# empêcher flèches pavé numérique lorsque shift appuyé



## ccciolll (20 Décembre 2022)

Bonjour,

les gens comme moi ayant grandi avec un mac entre les mains et se retrouvant soudainement confrontés à l'utilisation d'un Windows ou Linux (et tout particulièrement du clavier PC basique) connaissent de grandes difficultés au début avec la notion de pavé numérique instable (et désactivé par défaut).
Problèmes qui sont d'ailleurs également décriés même par des gens qui ne sont de purs PCistes de base et qui souhaitent, par exemple, pouvoir taper un mot de passe comportant des chiffres dès le démarrage. Donc on trouvera aisément des tutos pour contourner ça.

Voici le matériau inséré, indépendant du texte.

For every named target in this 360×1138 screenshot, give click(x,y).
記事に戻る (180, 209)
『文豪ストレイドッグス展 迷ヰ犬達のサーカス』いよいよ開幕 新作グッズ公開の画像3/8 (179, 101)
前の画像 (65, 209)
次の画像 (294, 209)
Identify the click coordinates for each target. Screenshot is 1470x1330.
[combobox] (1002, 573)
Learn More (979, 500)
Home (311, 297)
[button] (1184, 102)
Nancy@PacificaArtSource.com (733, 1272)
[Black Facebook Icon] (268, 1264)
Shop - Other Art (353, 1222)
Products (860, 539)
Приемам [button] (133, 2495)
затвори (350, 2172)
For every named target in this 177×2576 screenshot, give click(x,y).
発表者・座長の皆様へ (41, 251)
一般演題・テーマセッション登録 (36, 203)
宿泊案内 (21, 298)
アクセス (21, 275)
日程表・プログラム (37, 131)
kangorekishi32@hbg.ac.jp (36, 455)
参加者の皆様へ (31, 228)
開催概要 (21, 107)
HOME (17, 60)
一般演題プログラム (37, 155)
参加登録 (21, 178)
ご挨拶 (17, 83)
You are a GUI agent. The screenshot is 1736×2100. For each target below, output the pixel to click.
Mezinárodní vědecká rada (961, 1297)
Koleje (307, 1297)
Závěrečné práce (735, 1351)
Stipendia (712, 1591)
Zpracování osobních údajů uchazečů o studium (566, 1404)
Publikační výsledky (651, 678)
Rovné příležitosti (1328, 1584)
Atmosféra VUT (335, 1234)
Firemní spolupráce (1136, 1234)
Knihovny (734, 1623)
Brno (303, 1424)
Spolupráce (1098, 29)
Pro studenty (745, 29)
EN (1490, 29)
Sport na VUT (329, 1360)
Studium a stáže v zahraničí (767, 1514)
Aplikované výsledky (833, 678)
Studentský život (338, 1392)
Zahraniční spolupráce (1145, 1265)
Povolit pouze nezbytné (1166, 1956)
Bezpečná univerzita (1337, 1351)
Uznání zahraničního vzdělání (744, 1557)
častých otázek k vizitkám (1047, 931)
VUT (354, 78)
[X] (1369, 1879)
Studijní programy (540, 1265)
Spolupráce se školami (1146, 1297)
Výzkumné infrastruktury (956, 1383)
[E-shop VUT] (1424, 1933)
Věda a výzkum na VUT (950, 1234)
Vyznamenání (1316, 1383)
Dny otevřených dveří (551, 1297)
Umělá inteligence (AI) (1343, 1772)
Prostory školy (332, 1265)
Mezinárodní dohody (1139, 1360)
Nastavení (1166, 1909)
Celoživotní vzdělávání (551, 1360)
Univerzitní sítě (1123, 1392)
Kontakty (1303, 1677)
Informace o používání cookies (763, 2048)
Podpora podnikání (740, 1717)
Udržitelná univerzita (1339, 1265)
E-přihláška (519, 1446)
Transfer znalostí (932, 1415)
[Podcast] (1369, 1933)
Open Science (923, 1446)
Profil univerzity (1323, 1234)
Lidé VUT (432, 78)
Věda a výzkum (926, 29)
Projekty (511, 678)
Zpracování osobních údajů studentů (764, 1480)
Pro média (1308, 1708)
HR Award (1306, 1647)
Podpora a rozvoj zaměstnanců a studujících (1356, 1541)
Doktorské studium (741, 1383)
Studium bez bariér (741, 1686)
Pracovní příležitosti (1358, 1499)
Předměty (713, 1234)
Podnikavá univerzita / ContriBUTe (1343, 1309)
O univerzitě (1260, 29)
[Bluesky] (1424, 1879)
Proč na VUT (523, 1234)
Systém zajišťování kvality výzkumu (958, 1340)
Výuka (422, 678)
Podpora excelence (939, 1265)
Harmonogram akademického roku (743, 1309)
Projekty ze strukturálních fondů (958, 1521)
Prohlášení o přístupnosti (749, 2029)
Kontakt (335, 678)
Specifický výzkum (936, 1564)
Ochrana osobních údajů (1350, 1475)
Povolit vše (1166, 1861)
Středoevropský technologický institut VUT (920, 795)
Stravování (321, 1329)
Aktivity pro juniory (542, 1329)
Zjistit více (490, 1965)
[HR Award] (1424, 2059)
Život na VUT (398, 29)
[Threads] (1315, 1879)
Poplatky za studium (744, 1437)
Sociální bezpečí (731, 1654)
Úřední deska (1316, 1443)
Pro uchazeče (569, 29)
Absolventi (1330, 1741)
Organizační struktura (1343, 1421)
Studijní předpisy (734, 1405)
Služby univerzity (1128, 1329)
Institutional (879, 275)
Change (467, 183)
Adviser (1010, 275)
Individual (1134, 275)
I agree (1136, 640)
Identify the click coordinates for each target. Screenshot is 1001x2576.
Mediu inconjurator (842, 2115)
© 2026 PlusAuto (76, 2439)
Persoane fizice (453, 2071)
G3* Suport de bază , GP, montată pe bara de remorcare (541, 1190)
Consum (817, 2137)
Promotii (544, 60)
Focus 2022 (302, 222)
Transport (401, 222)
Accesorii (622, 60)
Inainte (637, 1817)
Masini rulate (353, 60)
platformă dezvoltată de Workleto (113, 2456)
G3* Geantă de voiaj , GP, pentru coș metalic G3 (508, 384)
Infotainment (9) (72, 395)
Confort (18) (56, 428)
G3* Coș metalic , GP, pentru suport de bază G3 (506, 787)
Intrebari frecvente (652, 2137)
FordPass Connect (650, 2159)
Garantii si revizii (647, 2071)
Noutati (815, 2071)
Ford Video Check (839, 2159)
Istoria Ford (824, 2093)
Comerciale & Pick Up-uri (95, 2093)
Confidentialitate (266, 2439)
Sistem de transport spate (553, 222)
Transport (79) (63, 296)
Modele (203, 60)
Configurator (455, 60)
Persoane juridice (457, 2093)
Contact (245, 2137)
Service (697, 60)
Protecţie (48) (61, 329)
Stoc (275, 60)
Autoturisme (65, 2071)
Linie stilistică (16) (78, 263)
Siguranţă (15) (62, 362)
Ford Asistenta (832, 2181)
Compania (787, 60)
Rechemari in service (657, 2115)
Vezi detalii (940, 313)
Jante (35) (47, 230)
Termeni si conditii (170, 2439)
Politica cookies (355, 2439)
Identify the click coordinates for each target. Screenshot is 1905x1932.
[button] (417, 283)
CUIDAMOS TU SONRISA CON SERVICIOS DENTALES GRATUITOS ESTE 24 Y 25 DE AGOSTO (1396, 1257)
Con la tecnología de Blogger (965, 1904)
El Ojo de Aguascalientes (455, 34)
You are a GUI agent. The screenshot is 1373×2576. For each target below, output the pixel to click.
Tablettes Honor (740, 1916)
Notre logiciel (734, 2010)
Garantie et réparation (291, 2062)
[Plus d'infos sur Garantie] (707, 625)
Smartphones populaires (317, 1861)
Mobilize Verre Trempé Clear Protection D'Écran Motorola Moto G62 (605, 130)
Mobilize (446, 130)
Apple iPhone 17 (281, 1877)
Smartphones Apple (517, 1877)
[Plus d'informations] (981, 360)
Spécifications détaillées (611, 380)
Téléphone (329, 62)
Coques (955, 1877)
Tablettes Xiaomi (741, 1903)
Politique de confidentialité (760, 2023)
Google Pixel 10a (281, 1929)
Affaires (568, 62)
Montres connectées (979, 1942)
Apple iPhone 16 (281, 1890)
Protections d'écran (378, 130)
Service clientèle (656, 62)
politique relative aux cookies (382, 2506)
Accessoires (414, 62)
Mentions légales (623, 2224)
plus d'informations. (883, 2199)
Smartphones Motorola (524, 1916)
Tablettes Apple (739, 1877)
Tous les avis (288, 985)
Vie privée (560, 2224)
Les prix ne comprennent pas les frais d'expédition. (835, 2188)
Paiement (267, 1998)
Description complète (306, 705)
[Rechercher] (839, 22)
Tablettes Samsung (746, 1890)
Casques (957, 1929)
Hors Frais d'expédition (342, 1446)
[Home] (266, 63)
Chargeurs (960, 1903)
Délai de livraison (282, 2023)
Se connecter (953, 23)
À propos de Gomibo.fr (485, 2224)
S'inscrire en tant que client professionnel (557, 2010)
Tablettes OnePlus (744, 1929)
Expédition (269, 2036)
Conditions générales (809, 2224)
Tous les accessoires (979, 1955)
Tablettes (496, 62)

Une fois passé ces difficultés, il subsiste toutefois un résidu désagréable : le pavé numérique des PC n'est pas un pavé ABSOLU comme sur mac. En effet, les touches y ont également un "2e étage" activable par le shift (touche majuscule). Et là, l'utilisateur de mac est très seul. Quand on a pris l'habitude de ne pas avoir besoin de lâcher le shift pour taper des chiffres et qu'on se met à taper un paquet de chiffres dans cette configuration (exemple, je veux taper "ABC159YZ"), on peut se retrouver avec des résultats très embêtant. Parce que le pavé numérique PC, avec shift activé, ça te met des flèches ou des trucs qui effacent carrément du texte. Et donc tu tapes ton truc, puis tu regardes ton écran, et là il t'a dynamité ton tableur et c'est un peu délicat à réparer.

Du coup, comme je pense que seuls des MacUsers comprendront de quoi je veux parler, je dépose ma question ici.
Est-ce qu'on a un moyen simple de désactiver cette fonctionnalité inutile du pavé numérique, afin qu'il soit, une bonne fois pour toutes, ABSOLUMENT ABSOLU ?
Peut-être avec une config clavier à bricoler soi-même ?
Une solution valable sous Win ET sous Linux serait un vrai miracle.


----------